People v Crosley

Annotate this Case
People v Crosley 2018 NY Slip Op 03782 Decided on May 24, 2018 Appellate Division, Third Department Published by New York State Law Reporting Bureau pursuant to Judiciary Law § 431. This opinion is uncorrected and subject to revision before publication in the Official Reports.

Decided and Entered: May 24, 2018
523543

[*1]THE PEOPLE OF THE STATE OF NEW YORK, Respondent,

v

LARRY T. CROSLEY, Appellant.

Calendar Date: April 23, 2018
Before: McCarthy, J.P., Egan Jr., Aarons, Rumsey and Pritzker, JJ.

Jay L. Wilbur, Public Defender, Binghamton (Andrew Newmark of counsel), for appellant.

Stephen K. Cornwell Jr., District Attorney, Binghamton (Stephen D. Ferri of counsel), for respondent.




Rumsey, J.

MEMORANDUM AND ORDER

Appeal from an order of the County Court of Broome County (Dooley, J.), entered June 10, 2016, which classified defendant as a risk level two sex offender pursuant to the Sex Offender Registration Act.

In 2010, defendant pleaded guilty in federal court to the crime of receipt of child pornography (see 18 USC § 2252A [a] [2]) and was sentenced to a prison term of 84 months to be followed by a lifetime of supervised release.
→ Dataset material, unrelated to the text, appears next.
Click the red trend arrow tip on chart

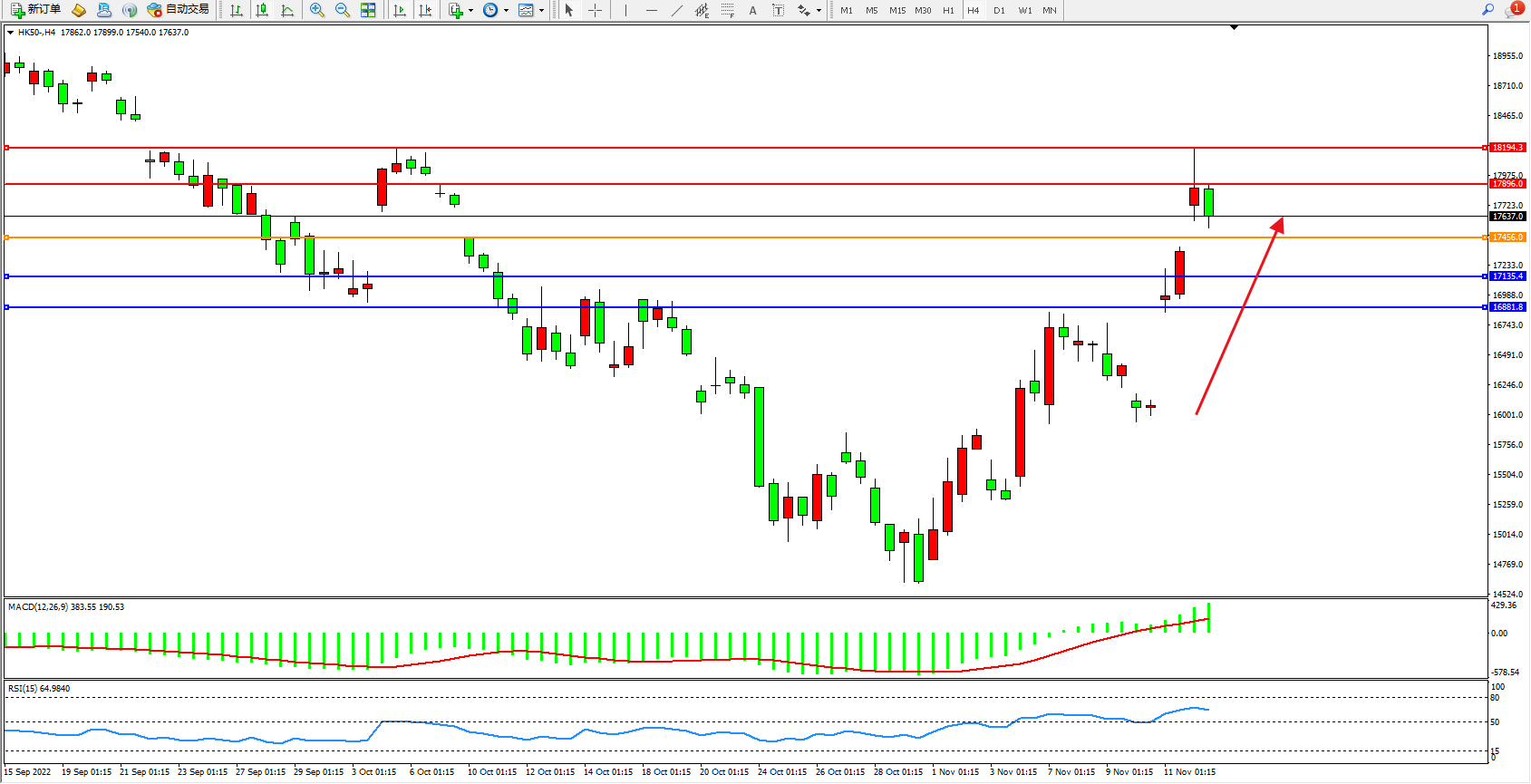pyautogui.click(x=1281, y=219)

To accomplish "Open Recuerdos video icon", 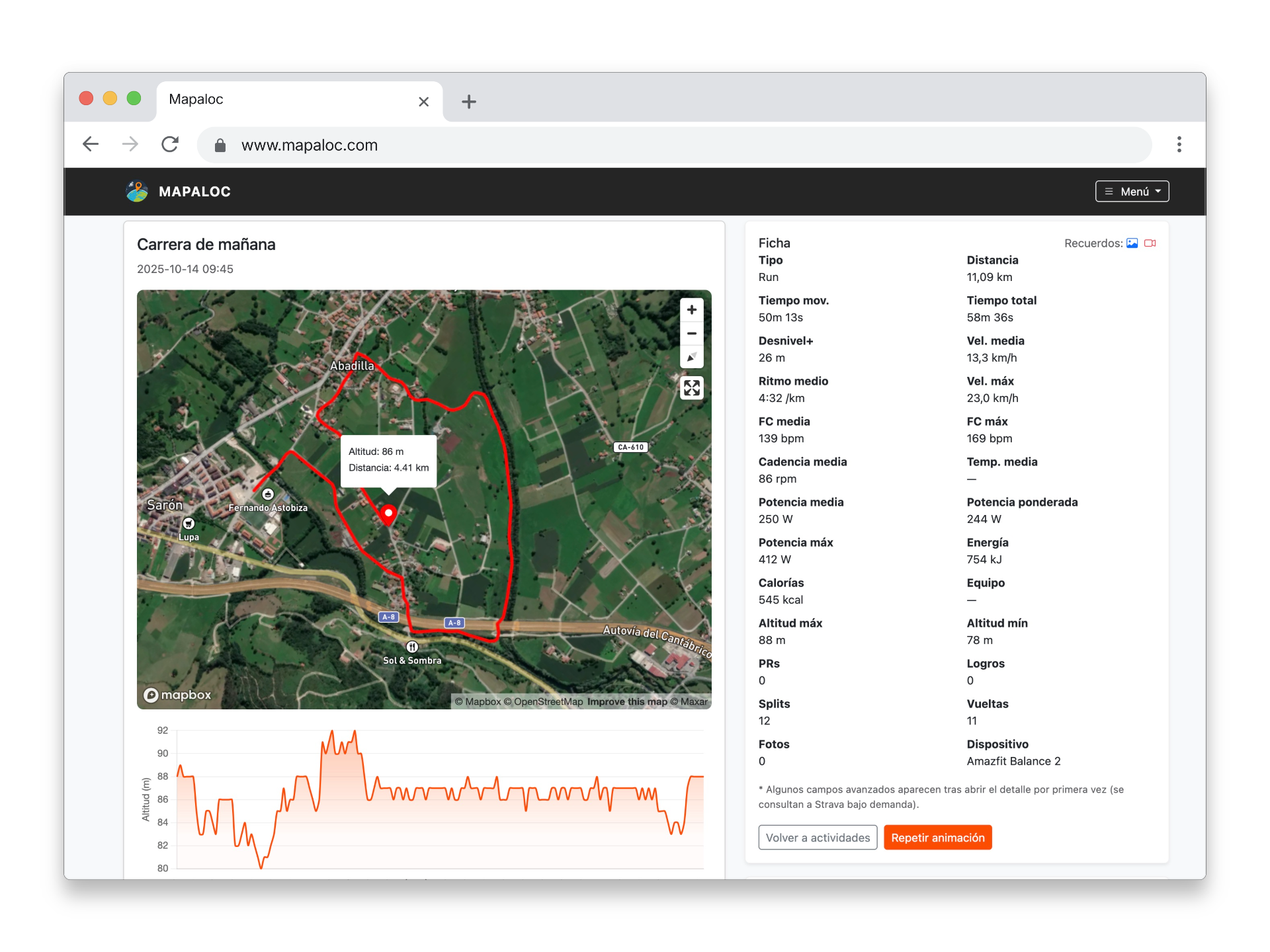I will pos(1150,243).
Prior to his release, the Board of Examiners of Sex Offenders prepared a risk assessment instrument (hereinafter RAI) under the Sex Offender Registration Act (see Correction Law art 6-C) that assigned 30

points to risk factor 5 (age of victim), presumptively placing defendant in the risk level one classification [FN1]. The People also assigned 30 points to risk factor 5 in the RAI that they submitted, as well as additional points to other risk factors, presumptively placing defendant in the risk level two classification. Following a hearing, County Court adopted the People's RAI and classified defendant as a risk level two sex offender. Defendant now appeals.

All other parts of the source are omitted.